Last year I wrote a blog on how to control what versions of operating systems you want to support via Microsoft Intune. So we can follow Microsoft on what Operating Systems they support with Intune, like Microsoft announced recently dropping support for Android 4.3 and lower and iOS version 8 and lower, or we are in control and decide ourselves what to support. Next to what I wrote about in the blog last year, Microsoft added more controls for us.
The Intune service already supported allowing or blocking the Android, iOS, MacOs and/or Windows platforms in general and for the Android, iOS and MacOs platforms also for Bring Your Own Devices.
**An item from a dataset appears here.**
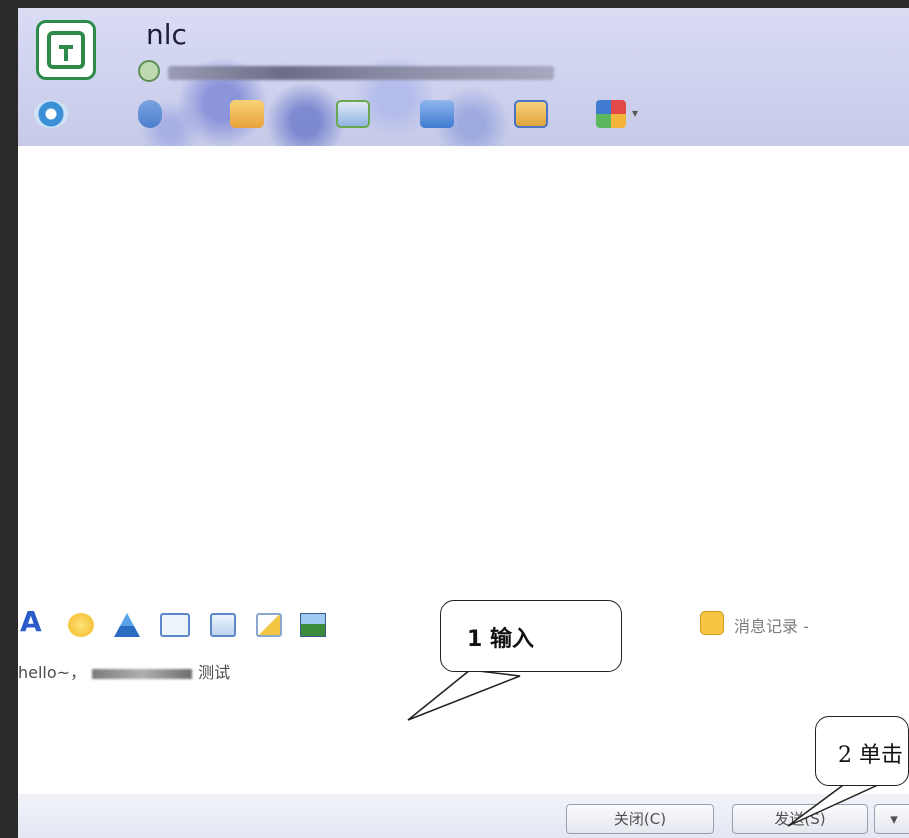  I want to click on input-text-end: 测试, so click(214, 672). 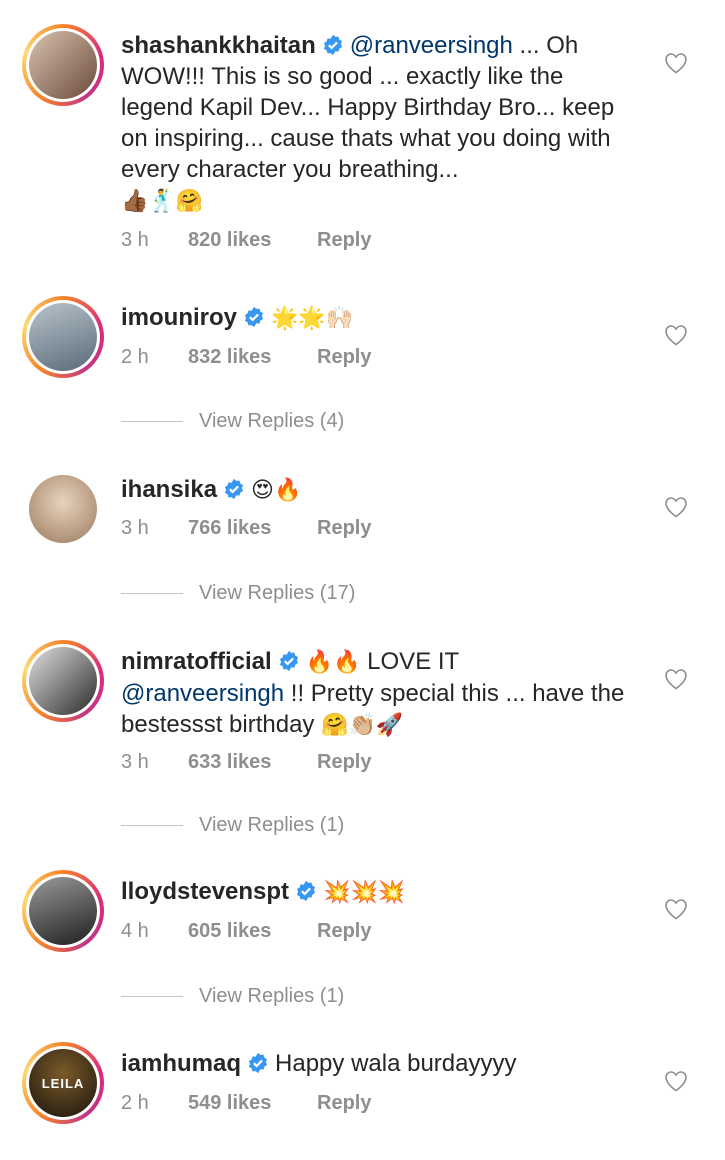 I want to click on comment-emojis: 💥💥💥, so click(x=364, y=892).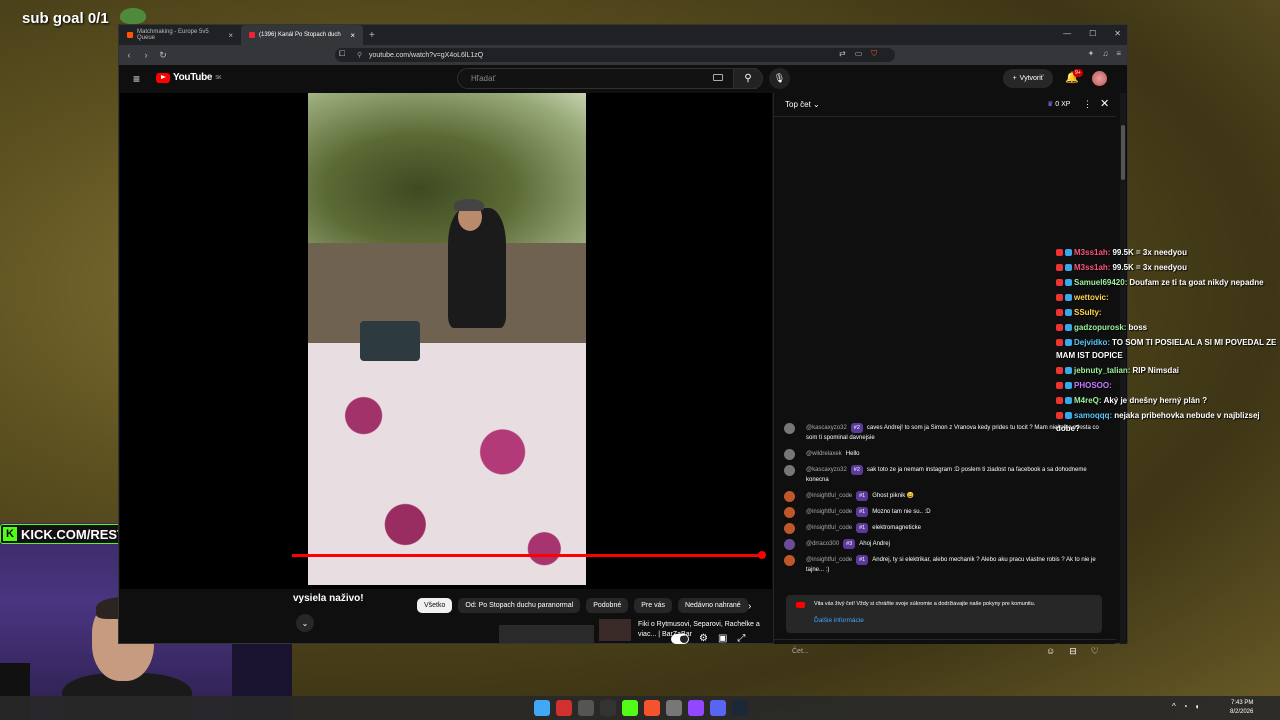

As from now we are able to control from what Operating System versions users are actually able to enroll into Microsoft Intune up front instead of by using the compliance policies.
Under Device Enrollment > Device restrictions in the Intune on Azure portal you are able to configure a minimum or maximum Operating System version for Android and iOS under platform configurations.
Setting the Maximum value for instance for iOS to 10.2.0 as a test will block a device that has iOS version 10.3.3 installed.
When trying to enroll the device in Intune with a device that has iOS version 10.3.3 installed will be locked with the message as shown below. In production you would most likely work with a minimum version of Android, iOS or MacOs.
The lesson is to stay in control so you are not actually managing for instance over thousands and thousands of different flavors of Android.